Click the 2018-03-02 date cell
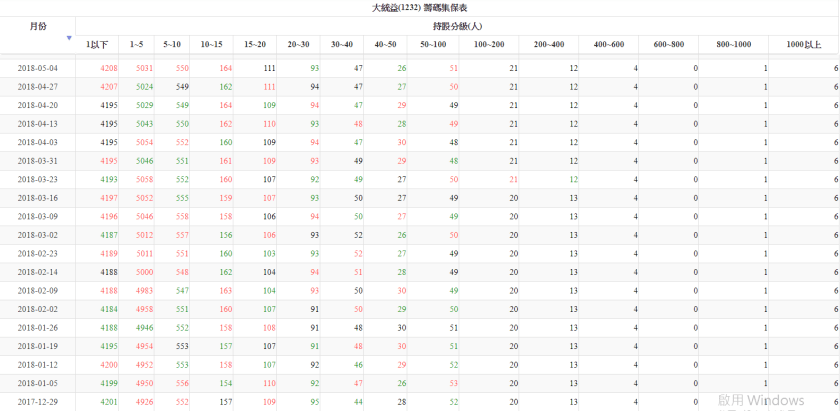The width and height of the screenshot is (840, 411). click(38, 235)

* * *

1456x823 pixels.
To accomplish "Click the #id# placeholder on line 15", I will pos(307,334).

...

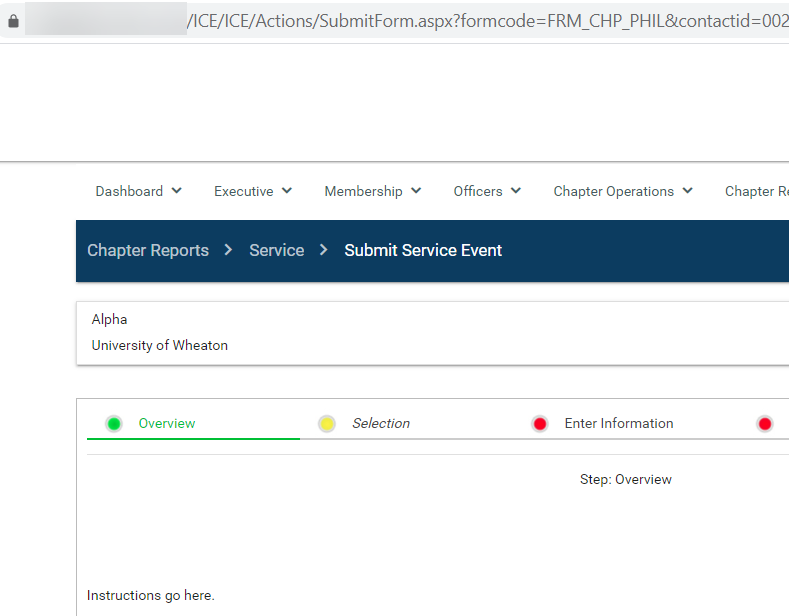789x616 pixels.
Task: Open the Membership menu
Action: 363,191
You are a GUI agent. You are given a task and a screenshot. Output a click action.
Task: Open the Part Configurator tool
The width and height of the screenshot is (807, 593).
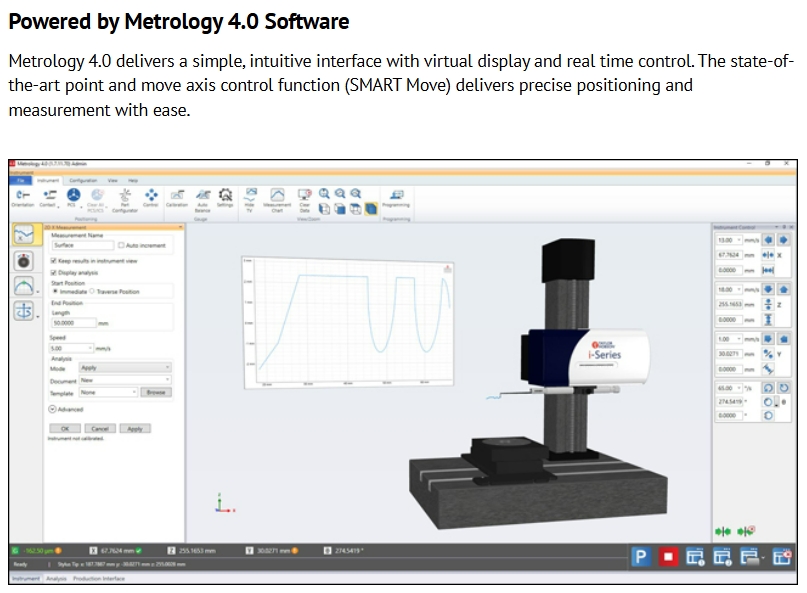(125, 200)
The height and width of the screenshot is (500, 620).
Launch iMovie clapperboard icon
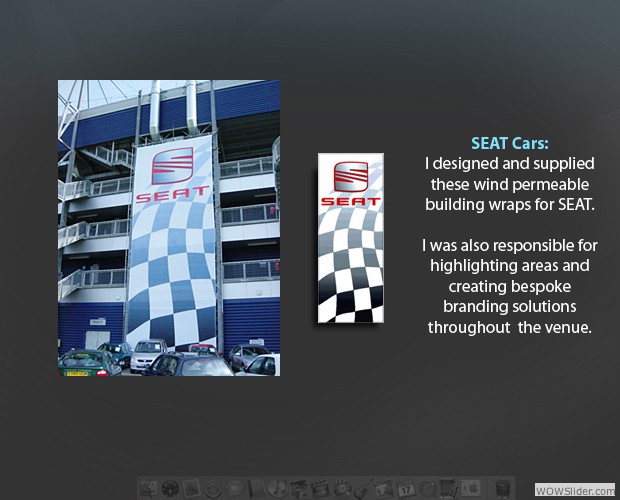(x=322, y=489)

__WORK TO COMPLETE__: Please put everything in the data above, from the line containing "789x616 pixels." down to the line containing "(x=322, y=489)", into a Markdown table with the columns Row and Line. Skip blank lines and leave out the pictures.

__OUTPUT__:
| Row | Line |
|---|---|
| 1 | 789x616 pixels. |
| 2 | Task: Open the Membership menu |
| 3 | Action: 363,191 |
| 4 | You are a GUI agent. You are given a task and a screenshot. Output a click action. |
| 5 | Task: Open the Part Configurator tool |
| 6 | The width and height of the screenshot is (807, 593). |
| 7 | (125, 200) |
| 8 | The height and width of the screenshot is (500, 620). |
| 9 | Launch iMovie clapperboard icon |
| 10 | (x=322, y=489) |